Le narrateur est journaliste dans un quotidien de gauche israélien. Il a dû quitter la petite ville où il habitait depuis quelque temps pour retourner vivre, avec femme et enfant, dans son village natal. C'est un brave garçon qui entretient des relations normales, et même aimantes, avec sa femme, ses parents, ses frères, mais de ce qui est important (par exemple, le voilà au chômage technique pour cause de deuxième Intifada, même si aucune explication ne lui a jamais été donnée), il ne parle jamais avec eux. Au lieu de quoi, il y pense toute la journée, en discute avec lui-même, se décourage, s'exhorte à faire quelque chose, mais quoi. Le narrateur, Arabe et citoyen israélien, nous décrit une réalité objectivement délirante, en même temps qu'il nous entraîne dans une forme purement kafkaïenne de paranoïa, mais, comme on sait, même les paranoïaques ont des ennemis, surtout dans ce coin du Moyen-Orient.

_Consigne écrite a:_
Recopiez à l'identique les lignes des enregistrements, de la ligne contenant « The height and width of the screenshot is (567, 856). » à la ligne contenant « coordinates (292, 54). », ces deux lignes comprises. Laissez les images de côté.

(Enregistrements conservés)
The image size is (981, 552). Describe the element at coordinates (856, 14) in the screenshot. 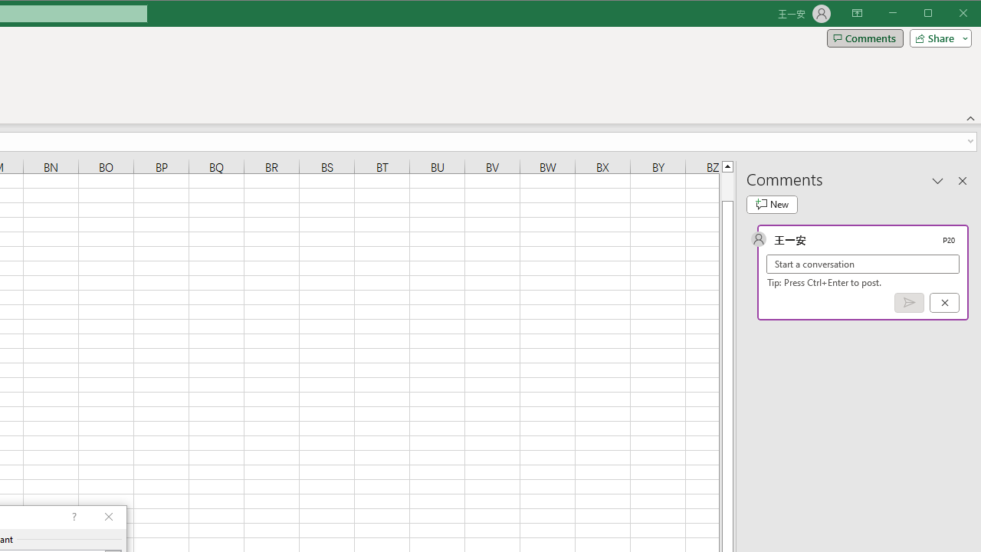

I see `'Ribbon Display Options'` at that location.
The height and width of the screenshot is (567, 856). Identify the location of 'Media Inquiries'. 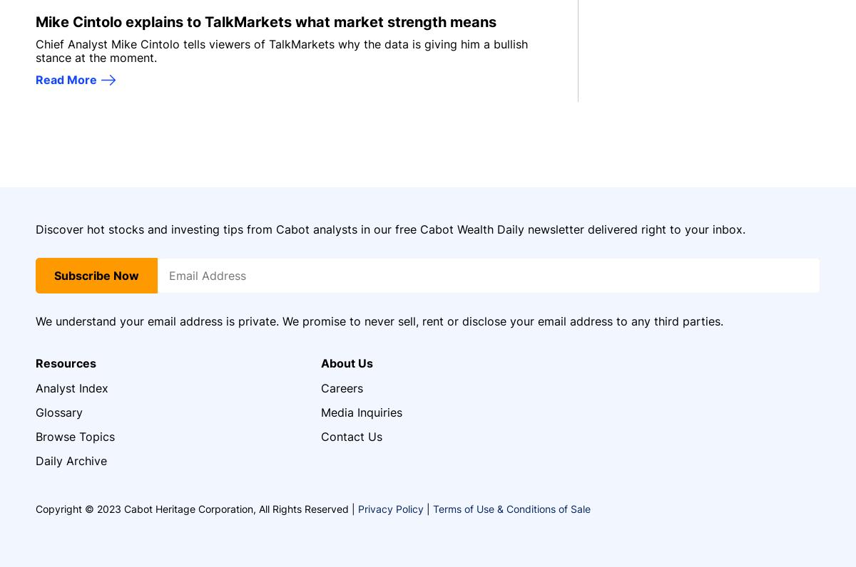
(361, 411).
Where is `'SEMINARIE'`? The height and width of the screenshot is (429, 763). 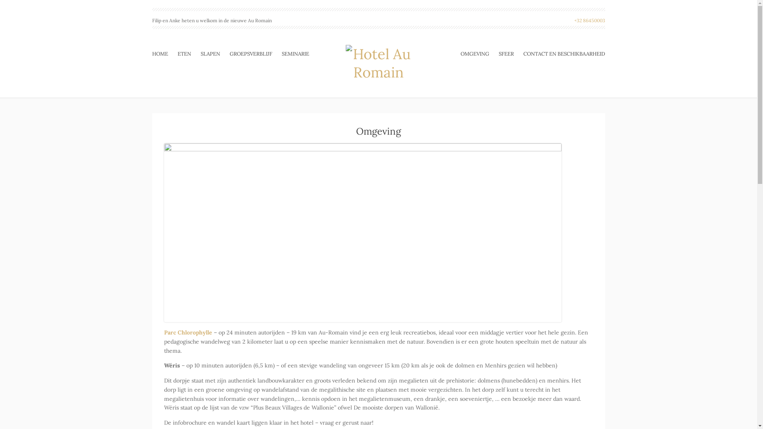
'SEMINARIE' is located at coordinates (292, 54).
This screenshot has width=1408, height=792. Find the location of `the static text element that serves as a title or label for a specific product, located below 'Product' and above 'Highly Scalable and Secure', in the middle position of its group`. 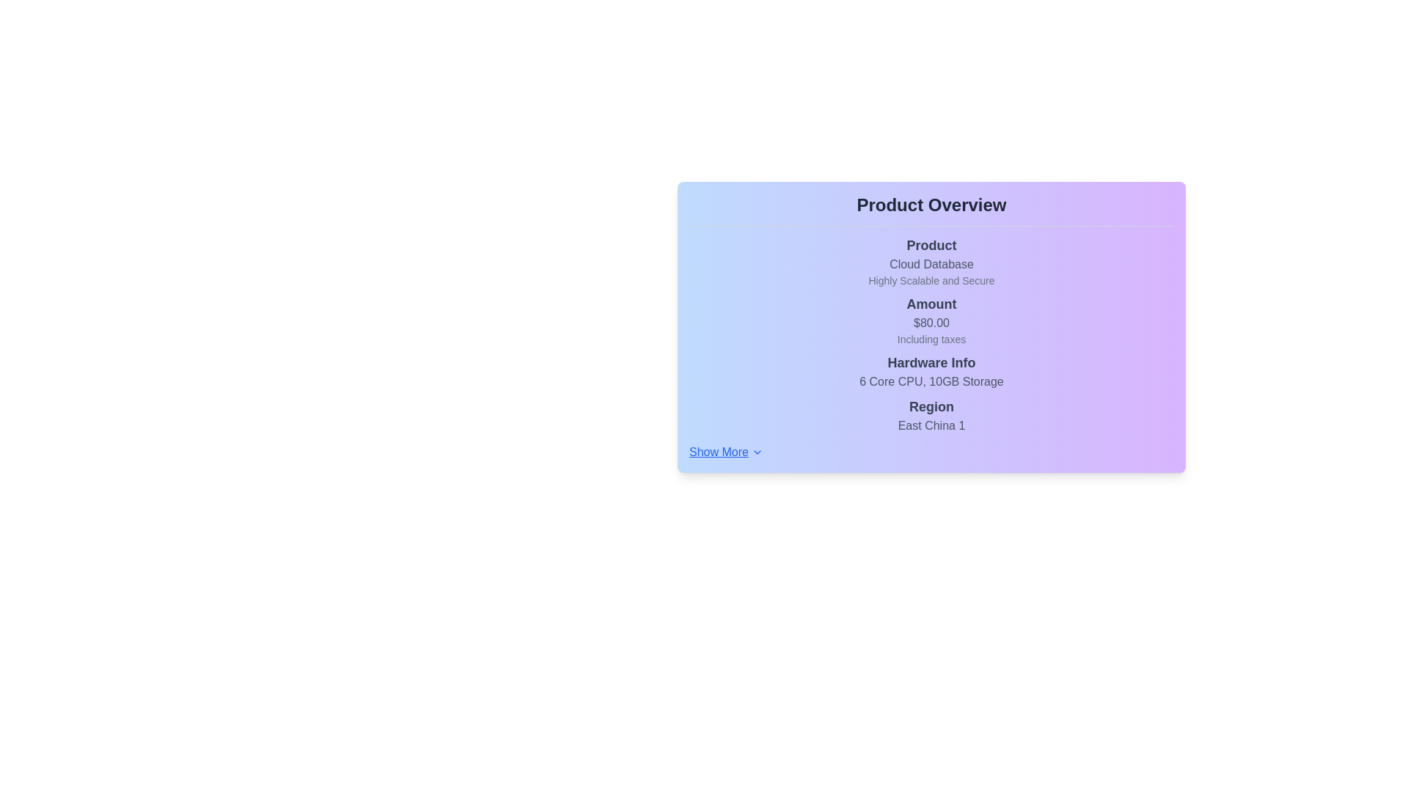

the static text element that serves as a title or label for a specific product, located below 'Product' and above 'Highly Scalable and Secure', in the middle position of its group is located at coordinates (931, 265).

_Consigne écrite b:_
Traduisez en anglais cette phrase de l'extrait sur le journaliste narrateur : « Il a dû quitter la petite ville où il habitait depuis quelque temps pour retourner vivre, avec femme et enfant, dans son village natal. »

_Réponse correcte a:_
The height and width of the screenshot is (567, 856). Identify the location of 'Media Inquiries'. 
(361, 411).
Where is `'SEMINARIE'`? The height and width of the screenshot is (429, 763). 
'SEMINARIE' is located at coordinates (292, 54).

_Réponse correcte b:_
He had to leave the small town where he had been living for some time to go back and live, with his wife and child, in his native village.